**WHAT TO WORK ON:**
1. Copy out the part of the Money Makeover journal word for word, starting with "March 9, 2009" and going on through "move to Salem.".
2. List every date that heads an entry in the Money Makeover journal.

**PASSAGE FOR REVIEW:**
Certified financial planner Ben Jennings has given Linda and Lloyd Kenyon a Money Makeover plan. Will they sell their house? Reallocate their investments? Bookmark this site to follow their story.
Feb. 27, 2009
Jennings’s plan has given Linda more confidence that she can indeed make the move to Salem, and she is considering hiring a contractor to finish the home renovation. She’s less certain about sacrificing price on her rental home to sell it quickly. “I need that money,” she argues. She agrees her investment portfolio is too heavy with stock and will begin reallocation by selling the company stock.
March 9, 2009
VA doctors have reduced Lloyd’s medications to make him less lethargic. Linda reports this has made him more difficult to handle: “He argues with me about everything,” she says. Nonetheless, she is determined to keep him at home for at least another year, ideally until after they complete the move to Salem.
March 12, 2009
Linda took a step toward securing a durable power-of-attorney (POA) for Lloyd: she dug up some blank POA forms she bought a few years earlier at a stationery store. The document will authorize her to be Lloyd's surrogate for most legal decisions once his signature is witnessed and notarized. Lloyd's dementia makes this task both a pressing issue and a delicate one. As long as Linda informs the notary of Lloyd's condition and picks a day when Lloyd's symptoms have abated enough to satisfy the notary that Lloyd knows what he is signing, Linda says that the POA will be legal in Oregon. She should know. Her background in title insurance makes her an old hand at authenticating documents. Says Linda, "I'll just have to wait until Lloyd's having a good day."
March 19, 2009
Linda looked into enrolling Lloyd in Medicare Part B, as Ben Jennings had suggested. Part B covers outpatient care and physicians' services. She was dismayed to learn that Lloyd had signed up for Part B seven or eight years ago (he was eligible because of his Social Security disability status) and later canceled, probably because he was getting free care as a veteran. To re-enroll him now, the Kenyons would have to pay an additional 10 percent on their premium for each year Lloyd was eligible for Part B but didn't pay in. This "drop-out" penalty would bring the monthly bill to $187.52. Jennings, when he heard about this new wrinkle, still thought getting Part B sooner than later would be a worthwhile precaution in case federal funding levels drop for veterans like Lloyd. While considering what to do, Linda came down with a terrible cold. "That's a lot of extra money every month," she says, "my head isn't clear enough to decide right now."

**SOURCE MATERIAL:**
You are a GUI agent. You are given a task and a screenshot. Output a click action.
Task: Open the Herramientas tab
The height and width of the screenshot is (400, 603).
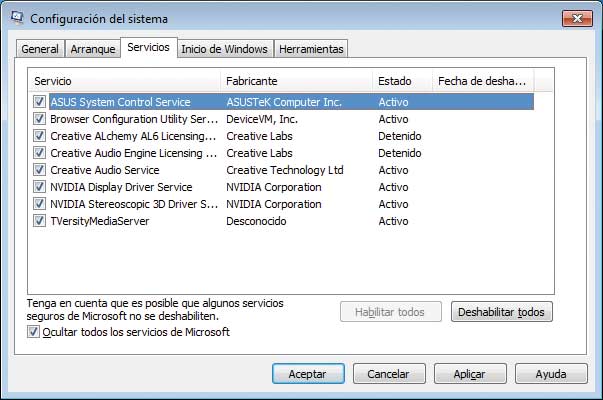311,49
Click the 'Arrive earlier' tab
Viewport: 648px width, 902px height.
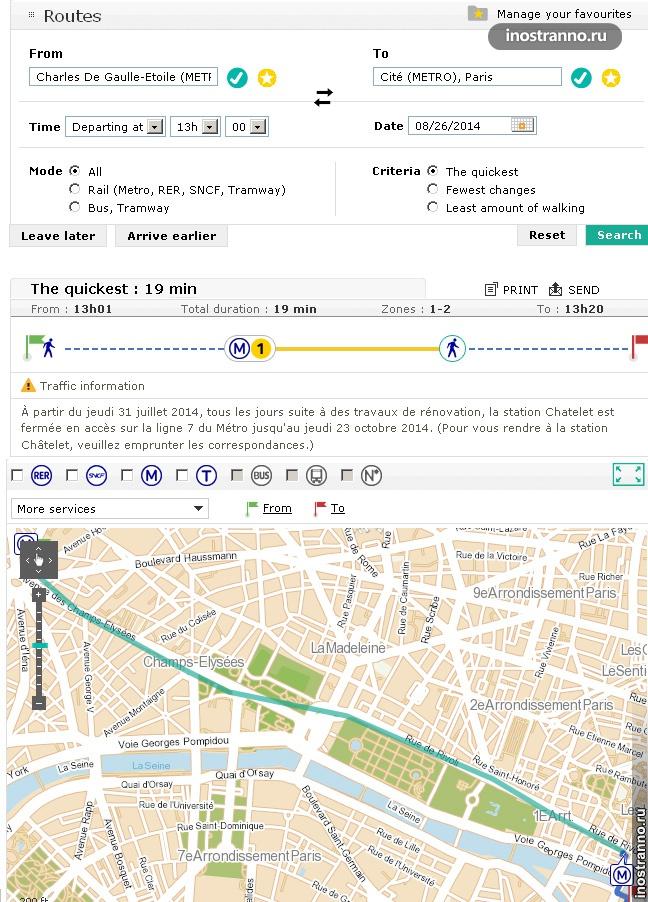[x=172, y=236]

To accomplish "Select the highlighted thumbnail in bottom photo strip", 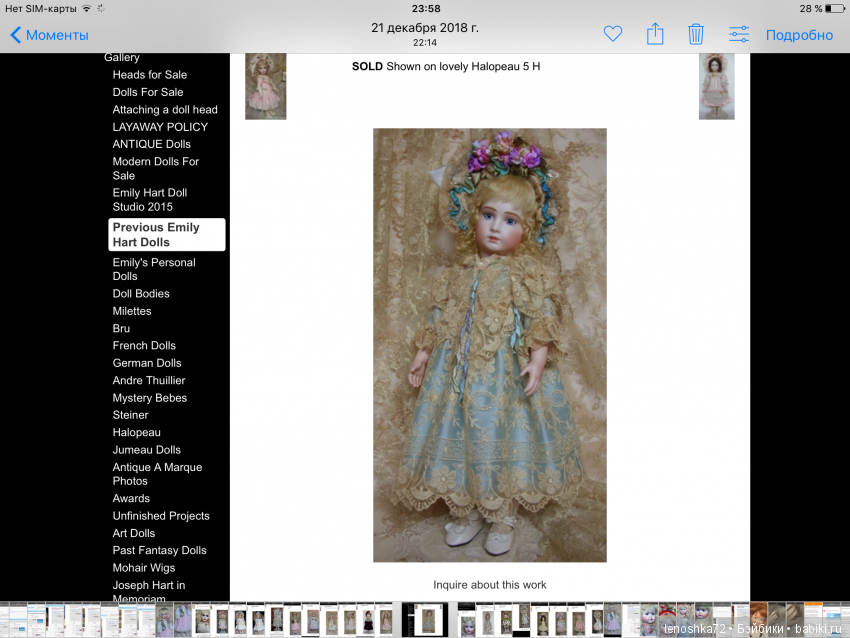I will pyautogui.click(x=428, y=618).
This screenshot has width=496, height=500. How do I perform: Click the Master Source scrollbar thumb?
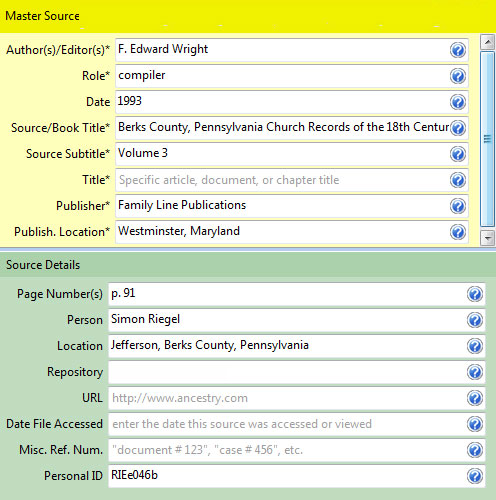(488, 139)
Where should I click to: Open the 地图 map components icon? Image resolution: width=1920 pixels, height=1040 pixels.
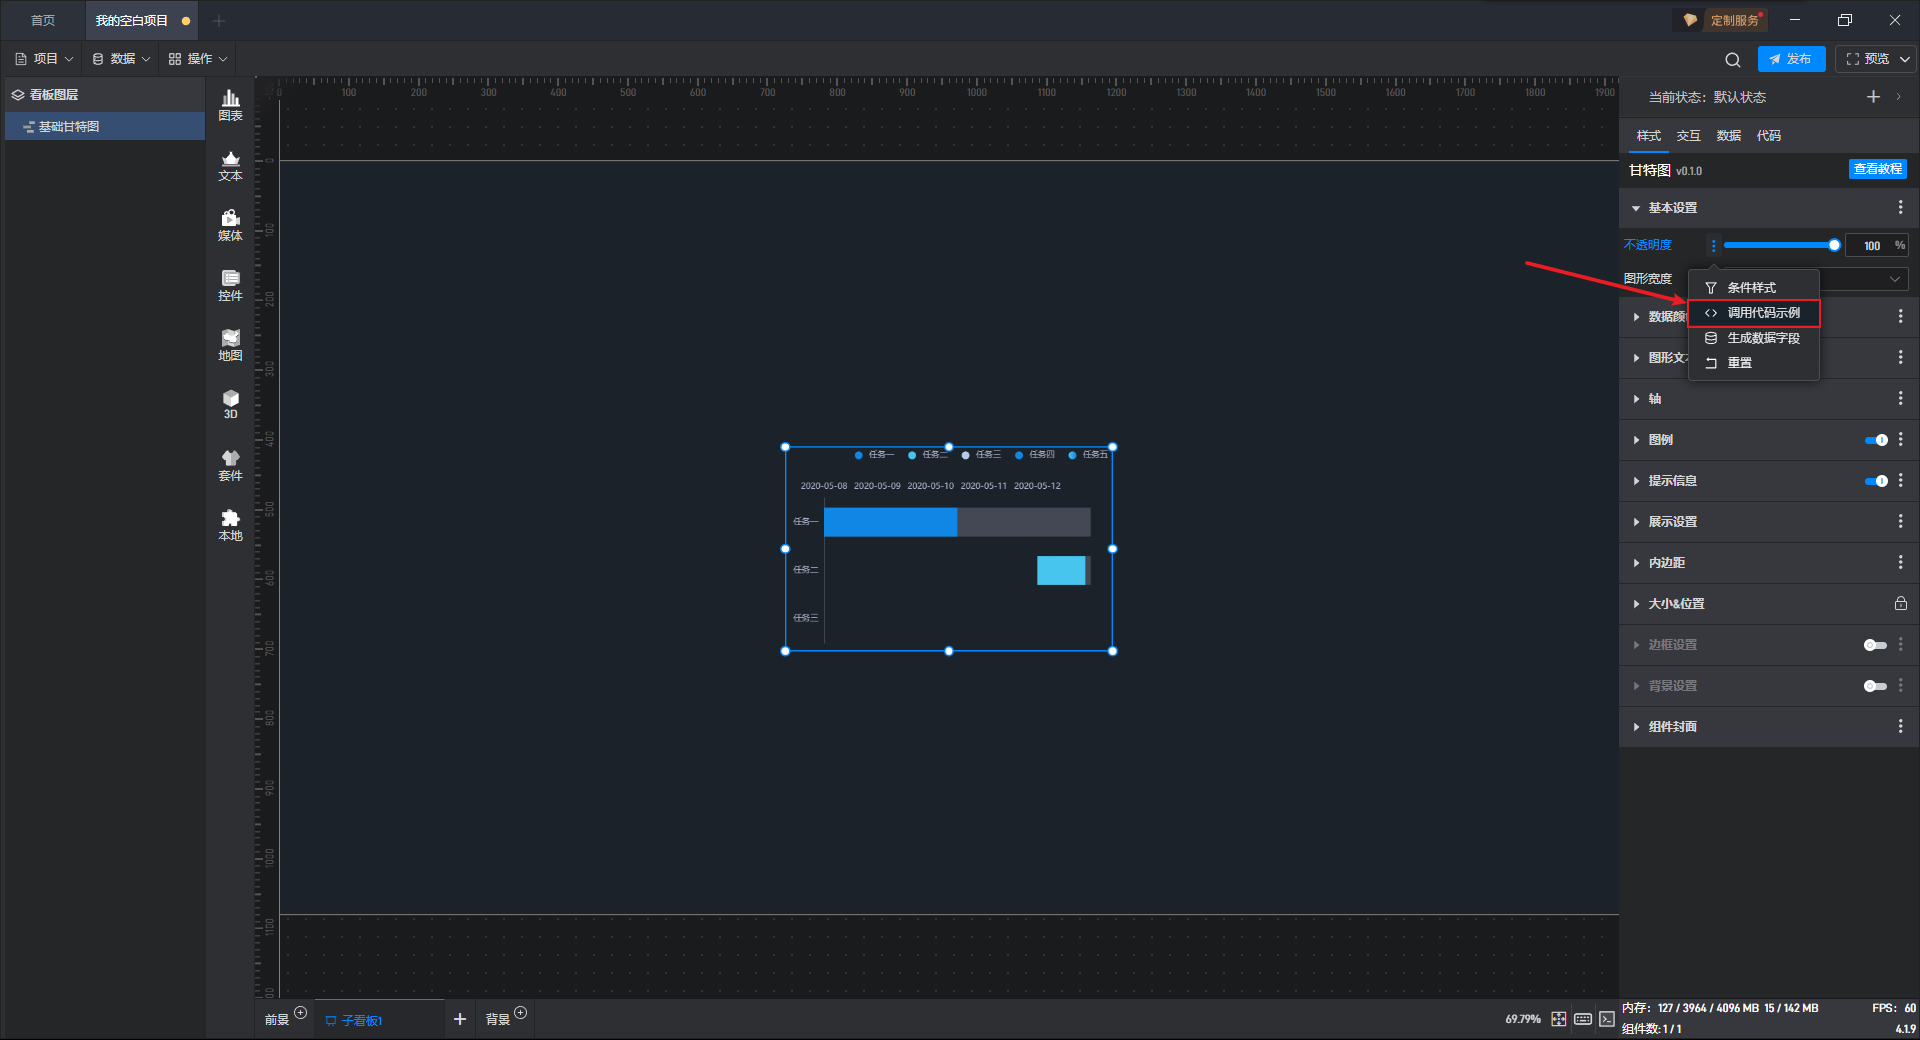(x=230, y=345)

* * *

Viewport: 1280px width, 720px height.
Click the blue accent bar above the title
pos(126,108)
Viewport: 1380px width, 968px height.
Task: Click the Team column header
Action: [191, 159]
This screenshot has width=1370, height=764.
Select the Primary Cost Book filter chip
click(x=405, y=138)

**RESPONSES FOR EACH TASK:**
1.
March 9, 2009
VA doctors have reduced Lloyd’s medications to make him less lethargic. Linda reports this has made him more difficult to handle: “He argues with me about everything,” she says. Nonetheless, she is determined to keep him at home for at least another year, ideally until after they complete the move to Salem.

2.
Feb. 27, 2009
March 9, 2009
March 12, 2009
March 19, 2009